WHAT YOU HAVE TO DO – The required output is the exact run of lines from the one bearing "Given: Click the" through the final line of the listing below, with the pictures removed.

EXERCISE DATA –
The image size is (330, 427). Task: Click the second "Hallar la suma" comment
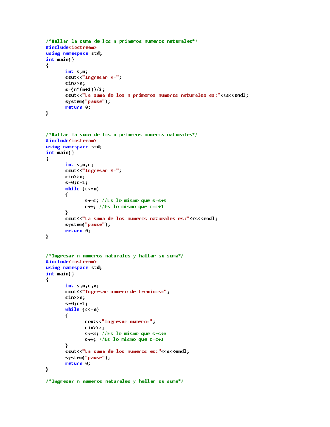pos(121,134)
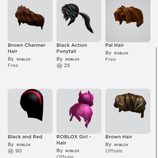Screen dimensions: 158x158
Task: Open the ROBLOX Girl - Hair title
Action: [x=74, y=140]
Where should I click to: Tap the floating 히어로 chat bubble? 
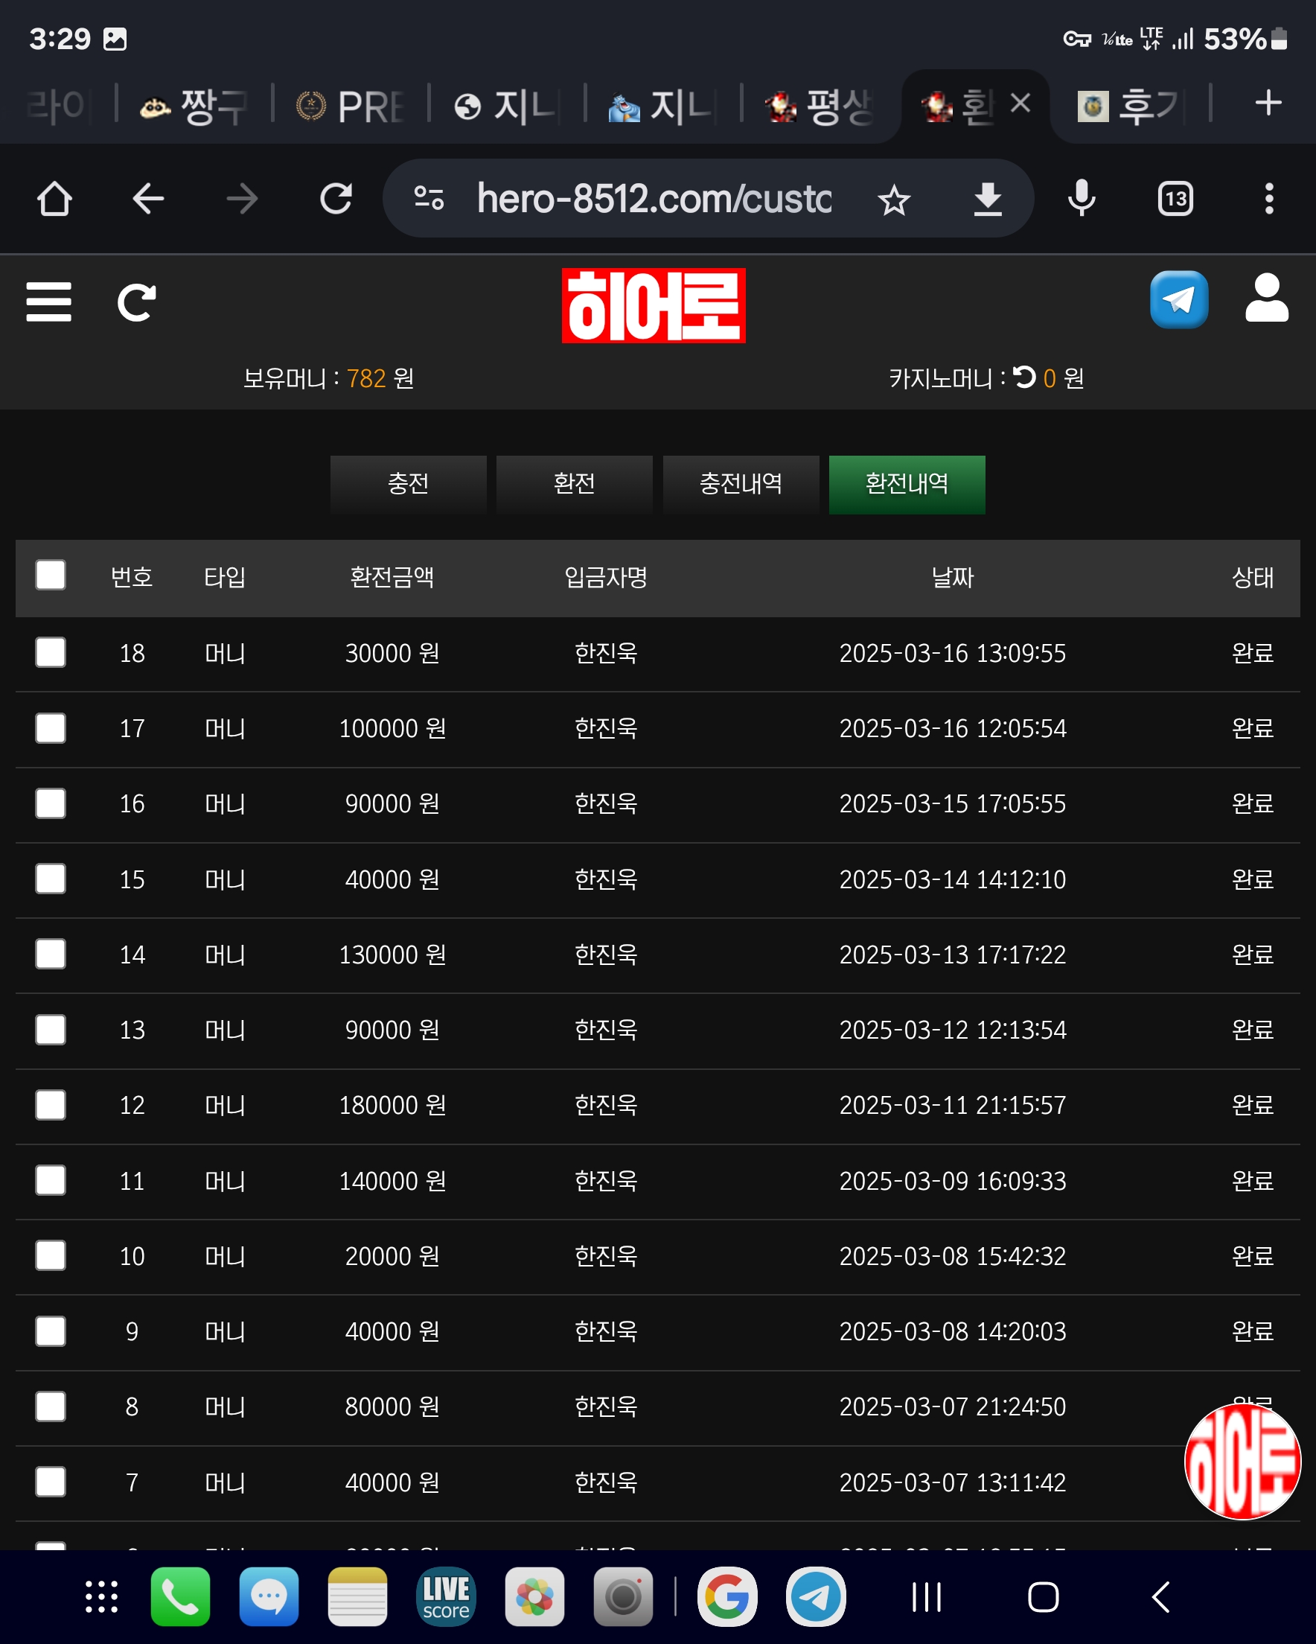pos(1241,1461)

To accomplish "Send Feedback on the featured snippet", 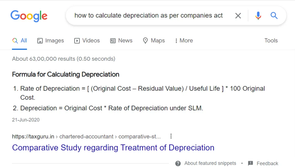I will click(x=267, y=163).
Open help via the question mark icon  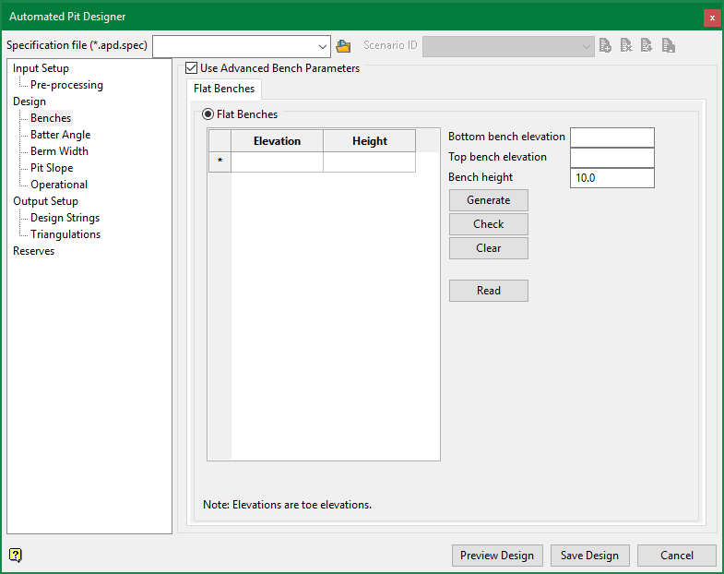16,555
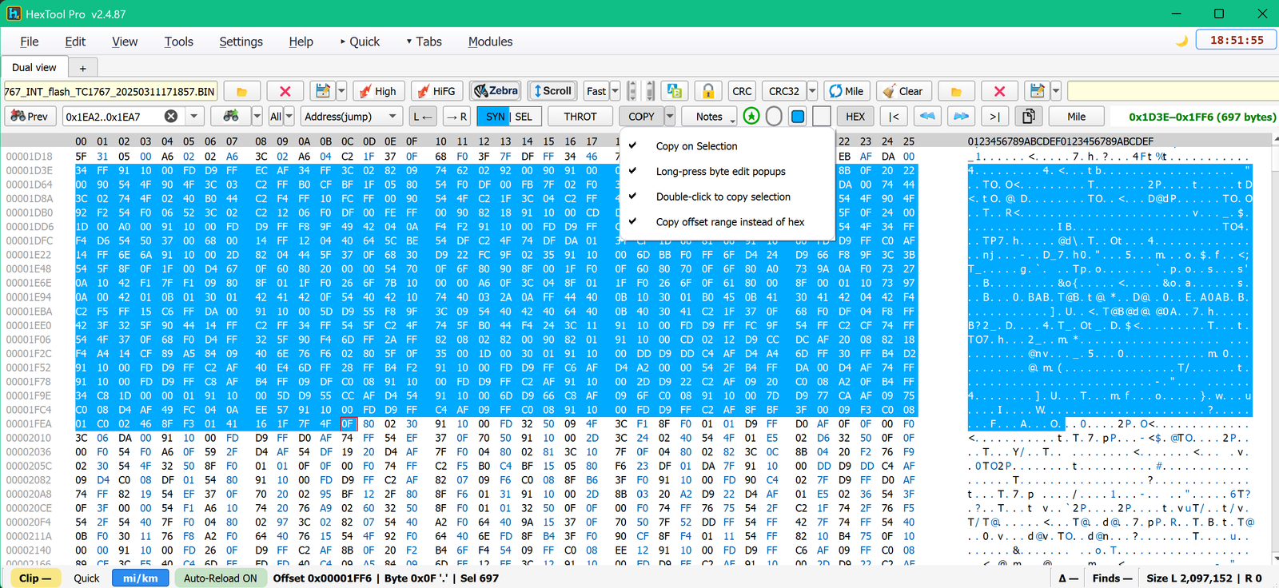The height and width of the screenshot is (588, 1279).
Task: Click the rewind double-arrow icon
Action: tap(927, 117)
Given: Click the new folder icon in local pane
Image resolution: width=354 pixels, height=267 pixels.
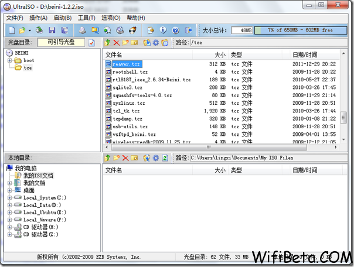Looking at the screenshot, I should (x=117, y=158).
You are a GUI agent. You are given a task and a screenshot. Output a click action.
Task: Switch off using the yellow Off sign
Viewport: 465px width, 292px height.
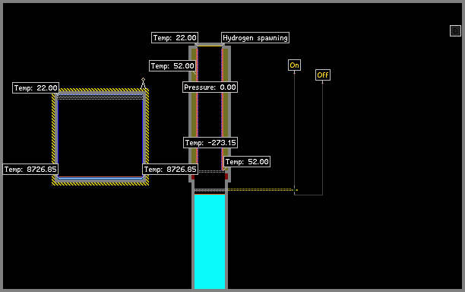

EXERCISE OUTPUT –
Given: Click the new folder icon in local pane
Image resolution: width=354 pixels, height=267 pixels.
Looking at the screenshot, I should (x=117, y=158).
You are a GUI agent. You are given a task and a screenshot. Output a click action.
Task: Switch off using the yellow Off sign
Viewport: 465px width, 292px height.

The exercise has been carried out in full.